Pot production could edge out vegetables on local agricultural land, Delta mayor says
Greenhouses operated by Village Farms in Delta, B.C. that may be, if allowed by various levels of government, to be turned into marijuana growing greenhouses. (Jason Payne/Postmedia Network)
A large-scale multinational Delta vegetable producer is swapping out its tomato plants for pot plants in a 1.1-million-square-foot greenhouse because it says it can make more than 10 times the money.
Village Farms International also has plans to expand to five times that scale, resulting in a warning from Delta Mayor Lois Jackson about the future of farms in the Agricultural Land Reserve (ALR).
"If you're a big corporation, you're going to do whatever you can to make money," Jackson said. "But if we lose all our greenhouses to growing pot, what are the incentives for the farmers to be growing tomatoes, turnips and pumpkins?"
The Agricultural Land Reserve was created to protect five per cent of B.C.'s land for growing food and other agricultural practices, said Jackson.
And Delta, with its 22,000 acres of farmland with rich soil, offers the "lowest tax rate" to encourage farmers and local production, she added.
Farms operating on the ALR also receive substantial tax breaks, which are available to medical marijuana growers.
"(Village Farms International) is doing it strictly for the money, and if the provincial and federal governments are good with that, with them wanting to make lots of money and to take it out of this province, I don't agree with that," Jackson said.
She also worries that Canadians will eventually have to rely solely on the United States for food supply.
Village Farms has entered into a joint venture with a Victoria-based licensed producer of marijuana to grow pot in the greenhouse beginning as early as next year, when recreational marijuana is expected to be legalized.
"The reason is that you look back at the vegetable industry, we used to have (profit) margins of 20 to 25 per cent, and now it's down to six per cent," Village Farms CEO Michael DeGiglio said from his Texas office.
Because NAFTA allows Mexican vegetables to be imported into Canada, Canadian growers can't compete with the $8 a day workers get there, he said. With benefits and other expenses like the carbon tax, workers here cost the company $16 to $20 an hour.
"Revenues will be 10 to 15 times higher than with vegetables."
And the company's website says its earnings before interest, taxes, depreciation and amortization — a common business measurement — are expected to be 50 per cent.
"If the margins are that much better (with pot production), we have a fiduciary responsibility to our shareholders," said DeGiglio.
He said profits for vegetable growing have been on a "10-year slide," and "if we're going to continue with NAFTA, we're not going to be a viable company soon," throwing 800 employees out of work.

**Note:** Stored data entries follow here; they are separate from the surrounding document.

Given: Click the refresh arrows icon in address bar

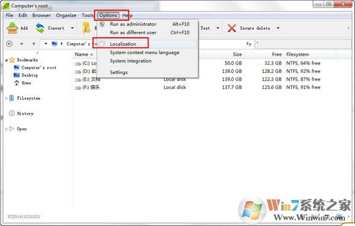Looking at the screenshot, I should click(x=249, y=44).
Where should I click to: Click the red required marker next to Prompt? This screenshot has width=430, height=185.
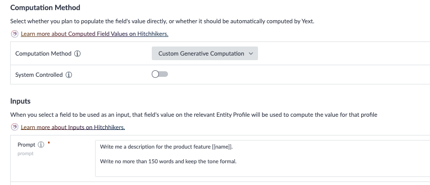49,143
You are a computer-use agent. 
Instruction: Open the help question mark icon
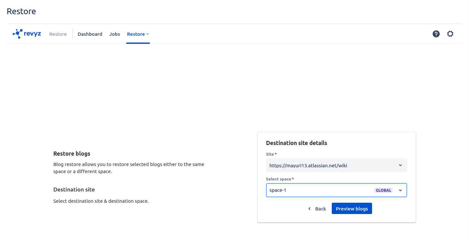click(436, 34)
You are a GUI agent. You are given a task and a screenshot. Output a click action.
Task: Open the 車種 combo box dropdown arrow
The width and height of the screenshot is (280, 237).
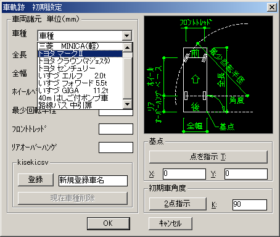(x=127, y=36)
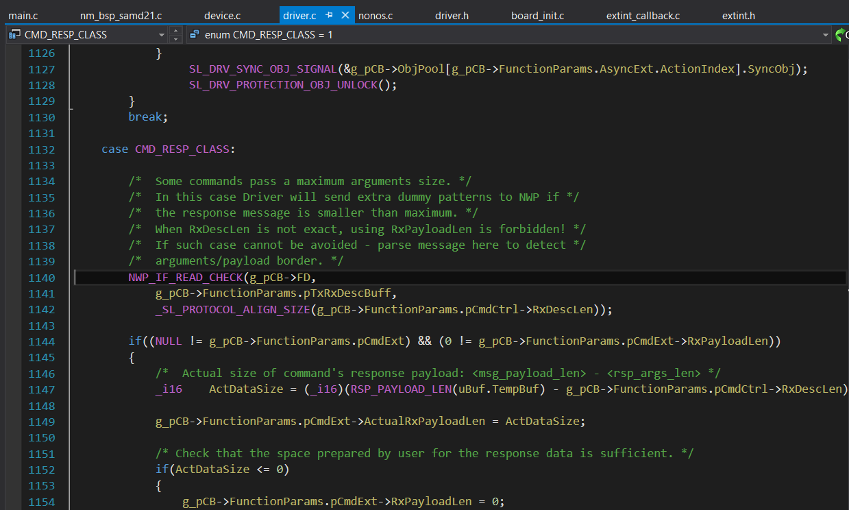Pin the driver.c tab
Viewport: 849px width, 510px height.
coord(330,15)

He said there's no worry of a shortage of vegetables because there's a "huge oversupply of vegetables and 60 per cent of them are exported to the United States."
The deal included an option for the joint venture to eventually expand to Village Farms' second and third greenhouses, for a total of 4.8 million square feet and output of 300,000 kilograms a year, "which would supply a considerable portion of the expected future cannabis demand in Canada or for export abroad," said the company.
The first greenhouse now grows close to six million kilograms of tomatoes, said DeGiglio.
The new joint company expects to eventually grow 75,000 kg of marijuana a year in the first greenhouse, he said.
Jackson said her municipality is going to make recommendations in a wide-ranging report to the province and the Agricultural Land Commission on how legalized marijuana is going to affect Delta.
Martin Collins, director of policy and planning for the commission, said it's not known what regulatory changes are coming after legalization, but he said the commission is not concerned about pot production exhausting arable farmland because the product would likely be subject to supply management that would limit its production.
B.C. Agriculture Minister Lana Popham was not available for comment.